Once Mom’s illness had transitioned into late stage dementia, Nancy moved Mom out to be with her in Colorado. My mother’s rapid decline was occurring at the same time my husband Richard was entering into his own late stage dementia back in our home state of Minnesota.
I knew from the conversation with Nancy that I couldn’t possibly make it to Colorado in time to be there at Mom’s bedside. But the rational side of my thinking wasn’t helping my emotional side at all. I had been at my father’s death bed when he passed away in Minnesota just a few years before. Still I remember how hard it was on my sister that she couldn’t be back with us at the time.
All weekend I was tense as Nancy and I exchanged multiple phone calls. By Sunday, we’d been told by the doctor “it was a just matter of hours.” I felt I had to do something to keep my head straight and my body busy.
Weather wise, it had been a gorgeous day with bright blue skies and near perfect temps. I knew there was a 5:00-6:00 pm yoga class scheduled nearby so I decided to attend. As I drove up to the club, I was hoping the session would be held outside on the deck overlooking beautiful and very peaceful marsh land. I was glad to see the teacher was already putting down the pink, blue, and green mats outside just as I stepped out of the car.

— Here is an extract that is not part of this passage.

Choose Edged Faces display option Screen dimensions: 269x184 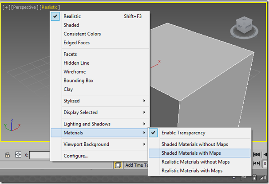pyautogui.click(x=76, y=43)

I couldn’t help but remember how Mom loved nothing more than being outside on a beautiful day. However, I was also wondering if I might lose Mom while there in that yoga class. I tried very hard to stay focused on the breathing instructions the instructor was giving, but of course my thoughts kept going back to Mom.
Near the end of the class, we did a relaxing yoga pose called shavasana where students lay down flat on their backs. Normally I’d be falling into a nap at this point, but not on that special day. Instead I looked up at the sky, listening quietly to the birds in the distance.
I soon saw something cardinal red in color floating up higher and higher into that miraculous blue sky. Was it a balloon or a satellite I wondered?
Or maybe even an angel?
A tear suddenly rolled down my cheek. And yet I felt very much at peace.
Afterwards I went directly home to check my emails. I had a message from my brother-in-law. He wrote that Mom had passed away exactly at 6pm, just as the class ended.
My sister called me later from the hospital and told me that when Mom passed, she saw a single tear had rolled down Mom’s cheek, just like mine.
I awoke early this Mother’s Day, the first one with out Mom. I checked in on the cardinal’s nest right outside my window. I saw the baby birds had moved on and were flying into the sky.
I left my cozy nest also and then drove to a special yoga class honoring all mothers.
And once there I shared a special gift with my own mother of just one more salty tear.